Responsabile della raccolta fondi
Il responsabile della raccolta fondi è l’avv. Maria Capozza, incaricata di dare informazioni a che ne faccia richiesta e di fornire risposte nel merito dell’attività di raccolta.
I riferimenti sono:
Email: associazionegiodarco@gmail.com

Finalità della raccolta
Scopo della raccolta fondi “Progetto Malindi” è allestire una sala giochi nel Pope Francis Rescue Center - Centro di Recupero per bambini maltrattati e rifugio per ragazze madri a Malindi in Kenya.

Destinazione dei proventi
Tutti i fondi raccolti con l’iniziativa “Progetto Malindi” verranno destinati alla finalità della raccolta al netto dei costi, così come precedentemente descritta.

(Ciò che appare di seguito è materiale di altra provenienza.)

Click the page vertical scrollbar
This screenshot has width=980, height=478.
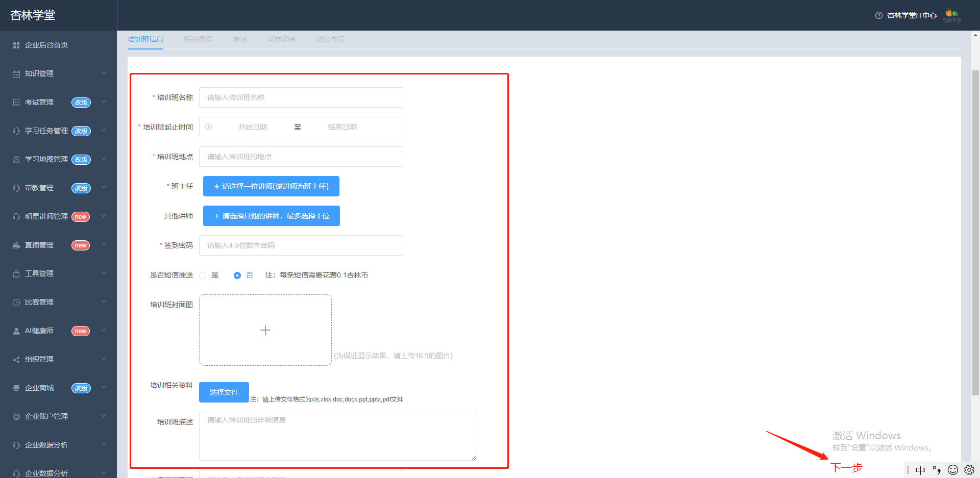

Durata e luoghi della raccolta
La raccolta fondi verrà realizzata nel corso dell’anno 2017 con diversi eventi in cui saranno presenti volontari della Giovanna d’Arco Onlus.

Ammontare dei proventi raccolti
L’associazione renderà disponibile sul proprio sito internet www.giovannadarco.eu nell’apposita sezione dedicata all’iniziativa “Progetto Malindi”, l’ammontare progressivo e finale dei proventi raccolti.

Modalità con cui eseguire la donazione
- Contanti, esclusivamente negli appositi salvadanai;
- Bonifico bancario intestato a “Giovanna d’Arco Onlus” su IBAN IT16K0325003200010000090760, specificando la causale “Erogazione Liberale per Progetto Malindi” ed inviandoci i dati anagrafici per l’emissione della Ricevuta;
- Assegno circolare o assegno bancario non trasferibile, previo contatto telefonico per la consegna della Ricevuta;
- Paypal, Carte di credito e prepagate sul sito www.giovannadarco.eu
In caso di versamento in contanti, gli operatori incaricati della raccolta emetteranno regolare ricevuta numerata progressivamente durante i singoli eventi.
Ogni contributo versato nell’ambito dell’iniziativa costituisce una liberalità a favore della Giovanna d’Arco Onlus.

Benefici fiscali
Nel caso in cui il versamento del contributo sia effettuato in contanti, non è possibile godere di alcun beneficio fiscale.
È necessario presentare la Dichiarazione dei Redditi e conservare la ricevuta che attesta la donazione, ma è opportuno conservare anche copia del pagamento effettuato (copia dell’assegno, ricevuta della carta di credito o del bonifico).
In particolare le persone fisiche e gli enti non commerciali che non svolgono attività commerciale (associazioni, enti religiosi, fondazioni) possono detrarre dall’imposta lorda il 26% dell’importo donato per una cifra non superiore ad € 2.065,83 annui o dedurre dal proprio reddito le donazioni, in denaro e in natura, per un importo non superiore al 10% del reddito complessivo e comunque nella misura massima di € 70.000 annui per Onlus mentre le imprese (soggette ad IRES) per le donazioni in denaro potranno dedurre un importo non superiore ad € 2.065,83 o nel limite del 2% del reddito d’impresa annuo dichiarato. Per le donazioni di beni o servizi sono previste specifiche forme di risparmio di imposta.

Salvadanai
Nel corso dell’iniziativa “Progetto Malindi” ed all’interno dei locali destinati agli eventi, verrà posizionato un salvadanaio trasparente – con serratura - riportante in modo chiaro i dati che identificano la Giovanna d’Arco Onlus.
Il salvadanaio sarà poi aperto, in data che verrà comunicata sul sito www.giovannadarco.eu alla presenza di almeno due rappresentanti dell’Associazione; verrà quindi redatto un verbale di versamento in cassa attestante la cifra raccolta; tale verbale verrà sottoscritto da almeno due rappresentanti dell’Associazione.
Gli Organi di Controllo vengono preventivamente autorizzati ad accedere nei locali della sede ed ad assistere alle operazioni in parola.

Personale dedicato alla raccolta fondi
Il personale utilizzato per la raccolta fondi sarà esclusivamente personale volontario e sarà identificabile tramite targhetta nominativa.
Rendiconto
Al termine dell’iniziativa di raccolta fondi la Giovanna d’Arco Onlus renderà disponibili sul proprio sito internet tutti i dati relativi alla raccolta stessa.
Inoltre predisporrà un rendiconto separato dell’iniziativa e delle attività svolte con i fondi raccolti, all’interno del proprio Bilancio d’esercizio 2017, che renderà pure disponibile sul sito.